The next step—testing the equine antibodies in COVID-19 patients—will begin with an accelerated clinical trial this month. The antibodies’ safety and efficacy will be examined in a group of 26 patients with COVID-19 who have been hospitalized but not placed in an intensive care unit. The results are expected by the end of September. If they are positive, the research will then move to a large-scale trial with hundreds of patients. And if the equine antibodies are shown to be effective, the Clodomiro Picado Institute could immunize more horses to scale up and produce enough of them to cover Costa Rica’s demand—and probably that of its neighbors. It received a $500,000 grant on Aug. 13 from the Central American Bank for Economic Integration to move ahead with equine antibody research.

Unlike monoclonal antibodies, which are being developed to target a specific molecular region, or epitope, on the surface of SARS-CoV-2 to elicit an immune response, horse polyclonal antibodies against SARS-CoV-2 recognize multiple epitopes. The lower specificity translates into a more inexpensive manufacturing process. Alape-Girón estimates that a vial of equine antibodies will cost $100 to produce, whereas a treatment with monoclonal antibodies could be 10 times more expensive.

“It’s not the highest technology,” Macaya says. “It’s not a monoclonal antibody, but it allows us the benefit of speed, and it’s a very pragmatic approach.” Further, “if this were a monoclonal antibody, you would need a big factory to produce them,” he adds. “Here, the horses are the factories—at least for the production part. Then comes the purification part, which is an industrial process, but the Clodomiro Picado Institute already has that infrastructure.”

Fan says this description mirrors her experience at the Butantan Institute in Brazil. “Polyclonal antibody products can be made in large quantities, and cost-effectively, to respond to large-scale pandemic situations, such as the infection by SARS-CoV-2”, she says.

Currently, the Butantan Institute is preparing horses to be immunized with portions of inactivated SARS-COV-2 virus, which were isolated, cultured and purified, using its expertise in the production of influenza virus vaccines. Even though the development protocols differ at the Brazilian and Costa Rican institutes, Fan predicts their antibodies “will have equivalent efficiency and safety in the treatment of COVID-19 patients.”

Even farther south in South America, scientists in Argentina are also developing a potential therapy for COVID-19 patients using equine antibodies, while other researchers worldwide are exploring antibodies against SARS-CoV-2 from llamas and cows.

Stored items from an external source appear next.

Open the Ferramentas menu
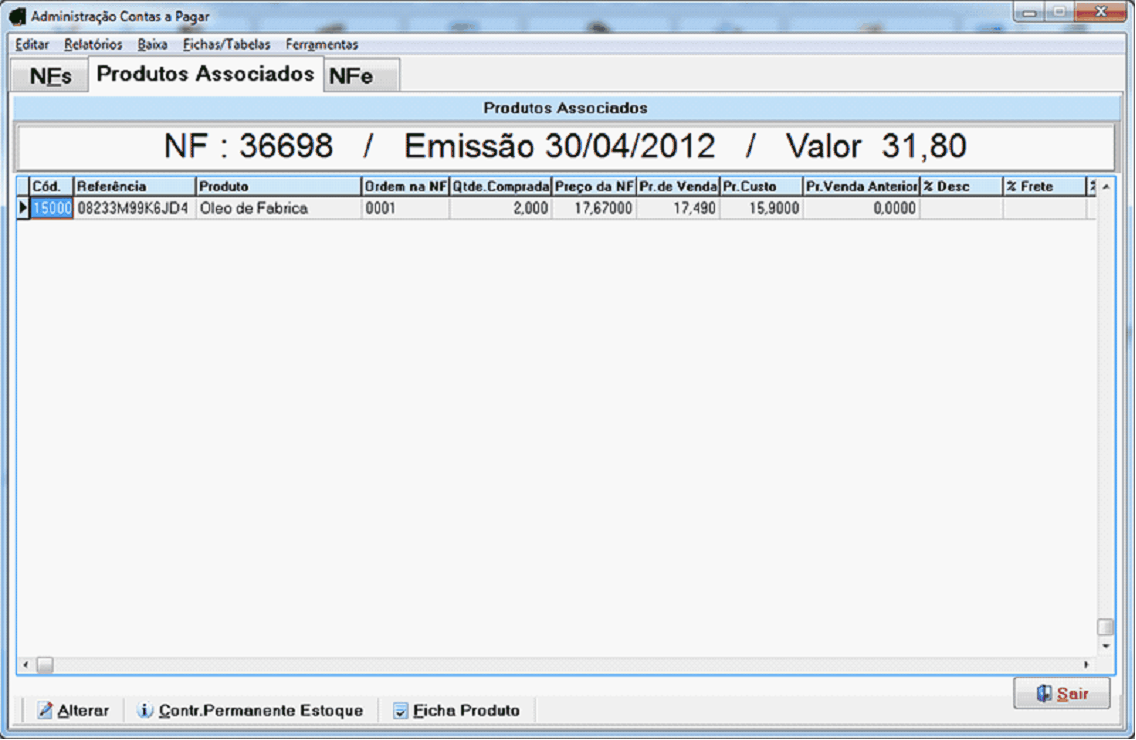 pyautogui.click(x=321, y=45)
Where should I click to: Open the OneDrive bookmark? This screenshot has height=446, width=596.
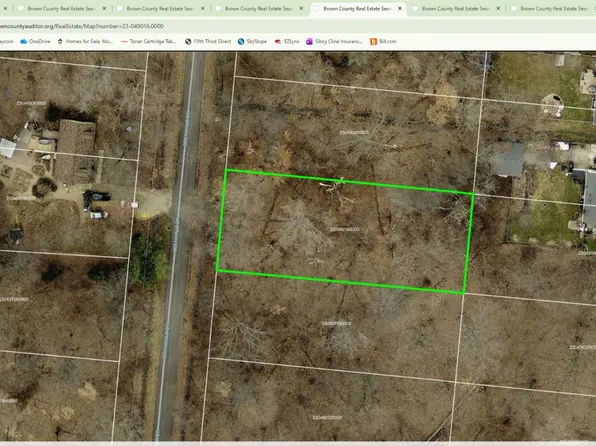tap(35, 41)
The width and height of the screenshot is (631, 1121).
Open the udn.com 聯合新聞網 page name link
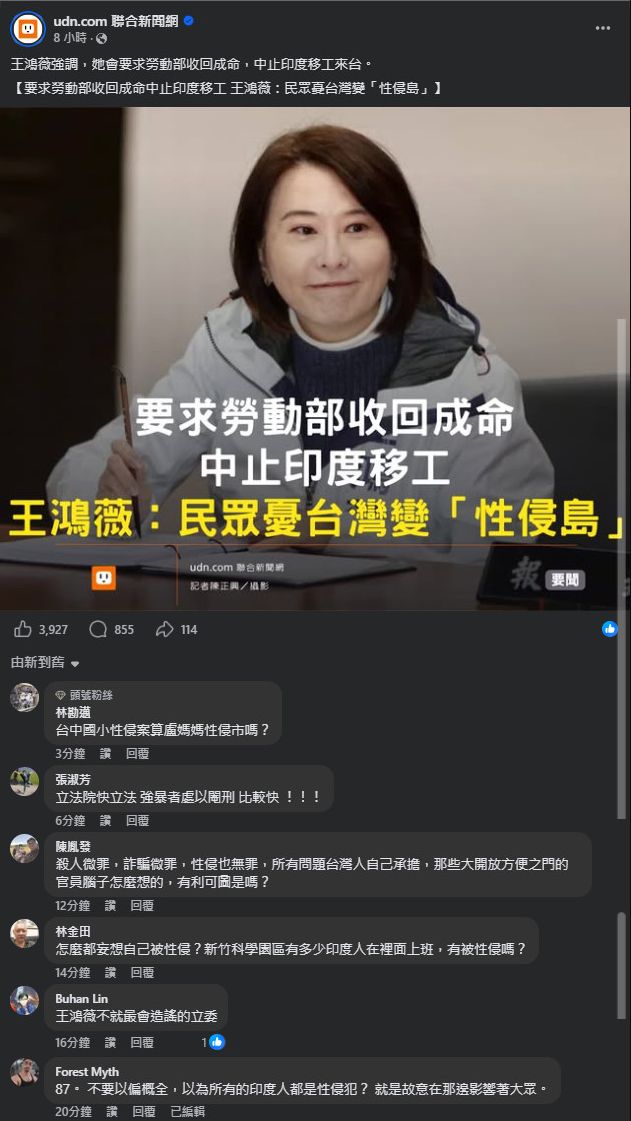point(116,21)
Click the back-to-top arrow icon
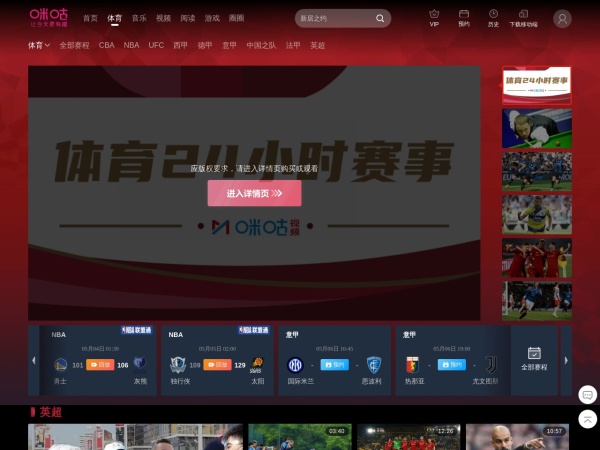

The objective behind all of these projects is the same: to save lives while waiting for a vaccine to become available.

Costa Rica has more than 28,000 cases of COVID-19. "We have over 100 patients in the ICU," Macaya says. "And our ICU capacity, as with any country, is limited." His hope is that equine antibodies will prove to be “a very valuable tool in keeping our health care system from collapsing at the ICU level and, obviously, preventing deaths. That’s the ultimate goal.”